Take a trip: Serene Selenkay

“Selenkay? What exactly is Selenkay?” I asked Jeremiah, my new friend and ‘safari guide’. “Oh, that is a 15,000-acre piece of African jungle set aside for wildlife conservation just outside of Amboseli National Park,” he replied. I have been to Amboseli more times than I can count. It is one of the most accessible parks as you don’t even need a four-wheeler to get by. But Selenkay? I never knew such a vast conservation existed next to Amboseli.

And so on a Thursday morning, I arranged with Jeremiah to go check out Selenkay. It was a quick hop from Wilson to Selenkay, 30 minutes to be precise on a Yellow Wings Cessna Caravan. After days of chilly weather and intermittent rains in Nairobi, an escape to the scorched grounds of Kajiado was irresistible. Eight in the morning and I was already having a game drive in some of Kenya’s untouched wilderness regions.

What a busy morning it was at Selenkay! The go-away bird (yes, that is her name), her dull grey plumage notwithstanding kept yelling at us at every turn. Like a noisy neighbour, her cries woke up the rest of the forest dwellers who found little comfort in the somewhat chilly, early morning weather. On a dry patch nearby, a lilac-breasted roller dusted herself, soiling her multi-coloured feathers. Hopping from shrub to shrub was a white headed buffalo weaver, giving us little time to snap away. Despite my newfound love for matters ornithology, I was looking for more than just the feathered friends. Big game, I learnt, was one of the reasons the conservancy was set up in the first place.

With the ease of a veteran, Julius made some tight maneuvers of the open-sided tour van, keen to avoid getting trapped by the low-hanging acacia branches. Together with Wilson, a jovial guide whose knowledge of the terrain is unmatched, we were on the trail of an elephant herd in the vast wilderness in southeastern Kenya. The trick was simple; follow the trails of freshly broken branches strewn over the place. To get the soft shoots and chew on the juicy bark, elephants engage in what one may term as environmentally destructive behaviour, breaking one tree after another. Nature, they say, has its way of restoring itself.

We drove over the overgrowth. There was fresh dung here and there but no signs of the beasts. We could hear the sound of another tree going down but no sight of the culprits. That was until we came to a clearing half the size of a football field where an entire family congregated – mothers, fathers and young ones – over 50 elephants in total. Startled briefly but our rude intrusion, they froze. We froze too. We were a breath away from some of the world’s biggest land mammals that needed little provocation to attack. Sitting in an open-sided vehicle surrounded by tonnes of unpredictable beasts was nerve-wrenching but awe inspiring too. “Animals rarely attack unless provoked,” said Wilson, clicking away casually with his phone camera as Julius switched off the engine. Wilson could as well have talking to the deaf. More surprises were to come. Driving a little further, we met ‘Umoja,’ a big bull scratching his back against an acacia a few metres from our car. He seemed to know the two occupants of the vehicle – Julius and Wilson. I was the stranger but he kept his cool. Later in the day, Umoja gave us a treat by passing directly in front of the car though there was plenty of room where he could have passed. It was a surreal sight.

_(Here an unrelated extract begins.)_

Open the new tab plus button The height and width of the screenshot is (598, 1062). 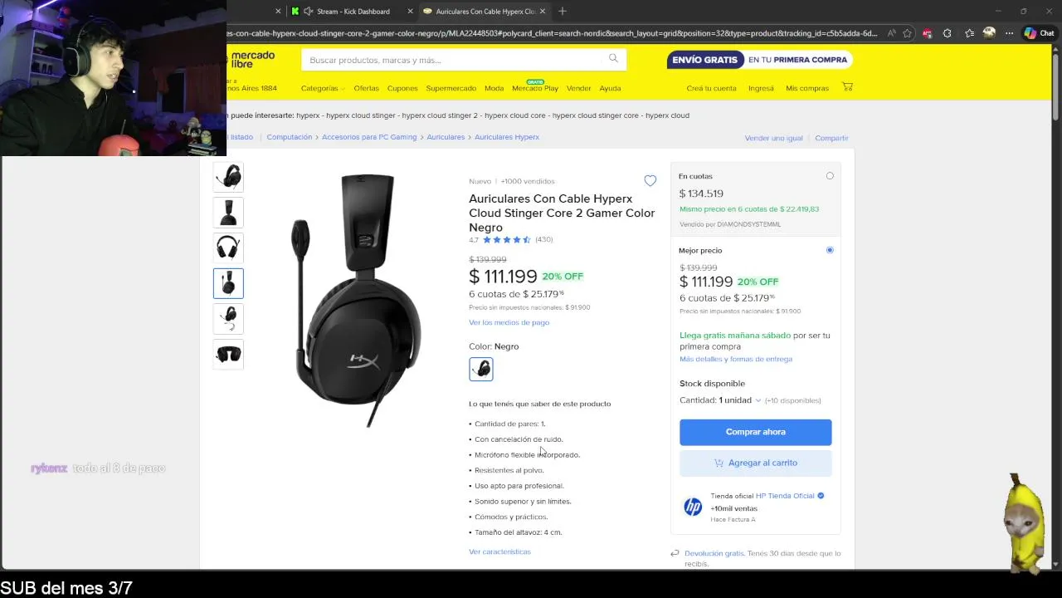[x=563, y=11]
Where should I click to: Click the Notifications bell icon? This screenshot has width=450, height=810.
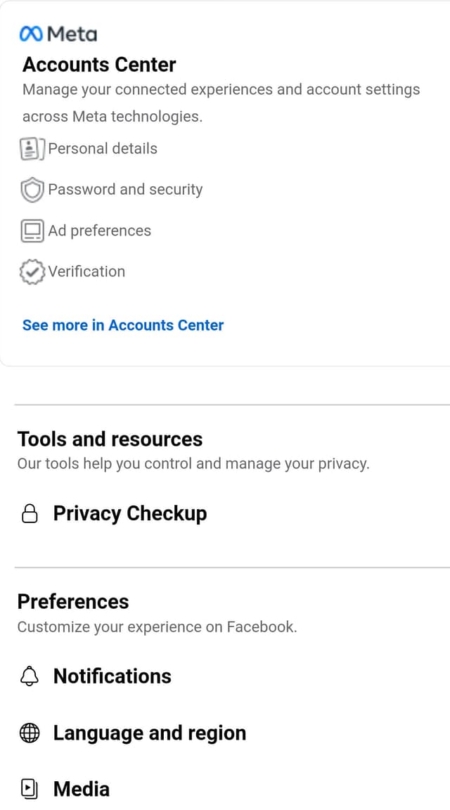click(30, 676)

We decided to take a break at the nearby Porini Amboseli Camp, a 10-tent affair that has retained the old Safari camp flair. I sat at a table under a canopy as two ground squirrels entertained me with their comical antics. Some light lunch and a cold drink later and it was time for a quick nap before a brief visit to a nearby Maasai boma where young morans displayed their legendary jumping skills. Here, I was taught how to make a fire the Maasai way by rubbing a stick against another flat piece of dry wood while using donkey dung as a catalyst.

But this Maasai village is special in another way. Some of the families who live in the boma are among those that were convinced by one Jake Grieves-Cook in 1997 to sign up their land for this community conservancy that has become one of the bastions for wildlife conservation in Kenya. Here, tourism footprint is kept at a bare minimum, as conservation takes the upper hand. As Wilson says, animals here feel much safer than their cousins in other protected areas where tourism numbers are becoming unsustainable. For the local Maasai, the success of Selenkay means more children in school, food on the table and some money in the pocket.